■ **Source data**:

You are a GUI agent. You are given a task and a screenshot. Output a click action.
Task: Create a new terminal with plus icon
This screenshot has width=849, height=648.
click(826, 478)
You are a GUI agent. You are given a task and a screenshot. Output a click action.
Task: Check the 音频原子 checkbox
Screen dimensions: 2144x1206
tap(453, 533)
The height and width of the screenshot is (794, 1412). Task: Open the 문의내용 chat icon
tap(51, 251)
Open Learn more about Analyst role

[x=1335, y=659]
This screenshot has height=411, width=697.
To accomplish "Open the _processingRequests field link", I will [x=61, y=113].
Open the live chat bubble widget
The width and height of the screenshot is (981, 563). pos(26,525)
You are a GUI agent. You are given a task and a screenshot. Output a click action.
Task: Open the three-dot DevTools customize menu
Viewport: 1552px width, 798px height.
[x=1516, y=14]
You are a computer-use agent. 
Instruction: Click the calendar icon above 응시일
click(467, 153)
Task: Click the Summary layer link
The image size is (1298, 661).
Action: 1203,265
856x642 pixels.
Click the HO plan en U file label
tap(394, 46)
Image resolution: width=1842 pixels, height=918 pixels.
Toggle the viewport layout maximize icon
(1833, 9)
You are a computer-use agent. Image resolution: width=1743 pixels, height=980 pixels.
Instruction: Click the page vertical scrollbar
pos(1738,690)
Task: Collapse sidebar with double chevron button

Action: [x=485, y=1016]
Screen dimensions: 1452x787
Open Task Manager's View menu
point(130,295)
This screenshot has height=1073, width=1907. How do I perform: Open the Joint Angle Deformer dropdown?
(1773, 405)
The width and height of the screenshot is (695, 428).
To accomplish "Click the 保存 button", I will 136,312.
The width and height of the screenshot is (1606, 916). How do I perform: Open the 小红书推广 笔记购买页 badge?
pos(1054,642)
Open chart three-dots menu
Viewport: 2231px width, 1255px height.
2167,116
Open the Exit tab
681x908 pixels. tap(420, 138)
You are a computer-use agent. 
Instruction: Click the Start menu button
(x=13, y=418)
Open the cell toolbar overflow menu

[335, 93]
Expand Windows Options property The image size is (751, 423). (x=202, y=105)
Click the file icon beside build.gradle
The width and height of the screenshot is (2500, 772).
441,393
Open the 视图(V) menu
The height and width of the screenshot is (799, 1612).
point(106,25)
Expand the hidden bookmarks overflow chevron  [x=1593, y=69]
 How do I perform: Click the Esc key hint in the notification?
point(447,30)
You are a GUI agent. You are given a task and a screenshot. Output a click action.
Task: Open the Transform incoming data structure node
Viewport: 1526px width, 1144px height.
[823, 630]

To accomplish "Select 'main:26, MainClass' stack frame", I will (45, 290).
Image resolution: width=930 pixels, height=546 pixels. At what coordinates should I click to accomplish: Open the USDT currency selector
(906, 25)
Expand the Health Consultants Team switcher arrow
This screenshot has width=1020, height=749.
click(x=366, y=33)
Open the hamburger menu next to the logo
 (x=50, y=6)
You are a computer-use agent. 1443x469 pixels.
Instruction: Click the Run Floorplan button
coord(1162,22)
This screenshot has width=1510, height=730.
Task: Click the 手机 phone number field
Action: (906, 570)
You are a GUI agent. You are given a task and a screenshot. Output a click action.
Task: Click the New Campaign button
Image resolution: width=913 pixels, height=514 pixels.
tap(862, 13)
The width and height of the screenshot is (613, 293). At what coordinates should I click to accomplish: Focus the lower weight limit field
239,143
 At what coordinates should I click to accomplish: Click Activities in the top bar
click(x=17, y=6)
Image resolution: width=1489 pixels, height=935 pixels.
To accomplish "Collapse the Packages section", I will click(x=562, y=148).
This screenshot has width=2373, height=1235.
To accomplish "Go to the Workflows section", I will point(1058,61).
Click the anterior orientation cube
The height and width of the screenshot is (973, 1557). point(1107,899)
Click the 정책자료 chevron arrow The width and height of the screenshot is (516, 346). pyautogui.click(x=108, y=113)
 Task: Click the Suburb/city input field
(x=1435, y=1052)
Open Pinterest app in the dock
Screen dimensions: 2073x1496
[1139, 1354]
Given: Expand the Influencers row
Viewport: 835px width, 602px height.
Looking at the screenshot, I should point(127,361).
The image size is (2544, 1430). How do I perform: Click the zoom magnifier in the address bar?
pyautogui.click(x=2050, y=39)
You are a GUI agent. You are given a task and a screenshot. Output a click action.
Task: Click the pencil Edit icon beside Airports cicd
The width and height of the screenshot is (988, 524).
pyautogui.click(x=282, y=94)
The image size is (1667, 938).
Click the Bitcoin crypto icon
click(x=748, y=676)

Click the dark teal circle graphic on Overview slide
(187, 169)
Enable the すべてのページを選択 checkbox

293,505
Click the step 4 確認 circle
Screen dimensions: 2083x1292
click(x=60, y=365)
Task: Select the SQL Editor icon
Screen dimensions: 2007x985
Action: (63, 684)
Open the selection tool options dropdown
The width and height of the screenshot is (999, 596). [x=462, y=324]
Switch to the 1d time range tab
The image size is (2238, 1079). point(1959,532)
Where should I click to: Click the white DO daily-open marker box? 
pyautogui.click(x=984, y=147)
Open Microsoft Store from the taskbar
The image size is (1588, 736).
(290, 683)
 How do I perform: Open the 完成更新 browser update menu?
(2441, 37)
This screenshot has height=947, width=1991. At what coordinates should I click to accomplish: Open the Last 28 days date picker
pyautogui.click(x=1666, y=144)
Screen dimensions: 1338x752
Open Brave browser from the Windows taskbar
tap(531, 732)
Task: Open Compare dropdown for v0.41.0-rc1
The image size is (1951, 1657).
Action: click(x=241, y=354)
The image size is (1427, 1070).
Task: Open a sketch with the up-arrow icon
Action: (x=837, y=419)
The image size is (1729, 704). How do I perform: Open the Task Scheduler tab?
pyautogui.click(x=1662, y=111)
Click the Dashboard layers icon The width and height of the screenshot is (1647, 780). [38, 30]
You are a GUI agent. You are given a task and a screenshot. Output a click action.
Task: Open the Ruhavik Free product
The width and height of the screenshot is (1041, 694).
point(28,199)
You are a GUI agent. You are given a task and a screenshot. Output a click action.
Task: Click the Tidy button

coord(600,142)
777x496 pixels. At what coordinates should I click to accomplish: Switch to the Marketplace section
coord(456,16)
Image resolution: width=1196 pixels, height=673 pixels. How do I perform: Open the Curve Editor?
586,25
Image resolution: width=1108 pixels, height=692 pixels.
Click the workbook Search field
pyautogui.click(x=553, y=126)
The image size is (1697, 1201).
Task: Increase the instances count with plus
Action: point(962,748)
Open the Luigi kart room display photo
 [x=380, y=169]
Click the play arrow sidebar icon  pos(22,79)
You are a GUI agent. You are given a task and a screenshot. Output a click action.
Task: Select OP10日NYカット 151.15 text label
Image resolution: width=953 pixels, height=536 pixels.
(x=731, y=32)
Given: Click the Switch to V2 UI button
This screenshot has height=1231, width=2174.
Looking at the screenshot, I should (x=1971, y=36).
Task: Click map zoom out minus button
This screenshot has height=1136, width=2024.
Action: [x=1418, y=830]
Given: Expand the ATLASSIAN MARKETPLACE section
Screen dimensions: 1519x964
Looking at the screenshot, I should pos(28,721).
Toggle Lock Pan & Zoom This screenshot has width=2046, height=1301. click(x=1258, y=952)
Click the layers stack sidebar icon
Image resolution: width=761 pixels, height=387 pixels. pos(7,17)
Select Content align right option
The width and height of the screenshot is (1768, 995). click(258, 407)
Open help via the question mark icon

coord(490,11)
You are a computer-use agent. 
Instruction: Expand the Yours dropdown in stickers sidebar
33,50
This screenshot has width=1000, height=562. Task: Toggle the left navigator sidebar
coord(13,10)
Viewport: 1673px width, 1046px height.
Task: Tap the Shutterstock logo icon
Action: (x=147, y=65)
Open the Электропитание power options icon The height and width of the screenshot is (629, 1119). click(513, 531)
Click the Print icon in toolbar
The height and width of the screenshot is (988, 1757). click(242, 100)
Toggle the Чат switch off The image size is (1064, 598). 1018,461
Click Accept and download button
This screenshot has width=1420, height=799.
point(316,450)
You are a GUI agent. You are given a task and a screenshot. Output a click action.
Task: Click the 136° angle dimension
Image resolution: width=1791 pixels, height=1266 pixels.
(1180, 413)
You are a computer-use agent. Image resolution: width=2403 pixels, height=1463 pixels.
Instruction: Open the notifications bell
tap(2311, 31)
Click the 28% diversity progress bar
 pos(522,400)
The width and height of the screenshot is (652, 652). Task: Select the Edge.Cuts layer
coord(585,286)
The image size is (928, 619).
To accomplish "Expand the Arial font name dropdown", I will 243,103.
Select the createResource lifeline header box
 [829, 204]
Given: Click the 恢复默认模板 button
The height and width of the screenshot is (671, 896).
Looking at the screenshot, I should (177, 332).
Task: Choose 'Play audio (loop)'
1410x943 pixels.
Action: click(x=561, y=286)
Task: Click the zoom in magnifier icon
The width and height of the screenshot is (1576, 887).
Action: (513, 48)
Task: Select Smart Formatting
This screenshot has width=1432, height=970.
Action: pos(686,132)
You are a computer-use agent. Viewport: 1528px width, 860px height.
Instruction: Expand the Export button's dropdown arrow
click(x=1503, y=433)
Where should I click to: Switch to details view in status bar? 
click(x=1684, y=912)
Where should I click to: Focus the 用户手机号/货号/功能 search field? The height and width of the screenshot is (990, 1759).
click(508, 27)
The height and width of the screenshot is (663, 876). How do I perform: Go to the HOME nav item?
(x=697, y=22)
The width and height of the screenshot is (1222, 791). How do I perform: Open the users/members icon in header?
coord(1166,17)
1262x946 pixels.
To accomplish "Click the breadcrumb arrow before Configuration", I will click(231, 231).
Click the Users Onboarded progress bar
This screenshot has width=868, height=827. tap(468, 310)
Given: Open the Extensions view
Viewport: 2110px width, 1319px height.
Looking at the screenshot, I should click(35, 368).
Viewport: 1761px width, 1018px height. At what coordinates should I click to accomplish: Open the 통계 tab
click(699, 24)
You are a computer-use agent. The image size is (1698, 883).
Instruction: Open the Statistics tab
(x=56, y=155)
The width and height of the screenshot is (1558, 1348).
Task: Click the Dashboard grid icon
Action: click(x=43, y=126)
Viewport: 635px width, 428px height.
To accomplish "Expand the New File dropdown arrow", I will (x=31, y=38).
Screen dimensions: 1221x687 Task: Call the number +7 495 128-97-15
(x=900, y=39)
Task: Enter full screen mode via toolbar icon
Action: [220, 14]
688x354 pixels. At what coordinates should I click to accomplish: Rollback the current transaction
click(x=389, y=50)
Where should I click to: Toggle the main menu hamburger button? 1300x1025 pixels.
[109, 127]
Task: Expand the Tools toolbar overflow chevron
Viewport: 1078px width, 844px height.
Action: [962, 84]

■ **Your instructions**: Using the records above, pull out each line where the word "link" occurs.

■ **Expected answer**:
To accomplish "Open the _processingRequests field link", I will [x=61, y=113].
Task: Click the Summary layer link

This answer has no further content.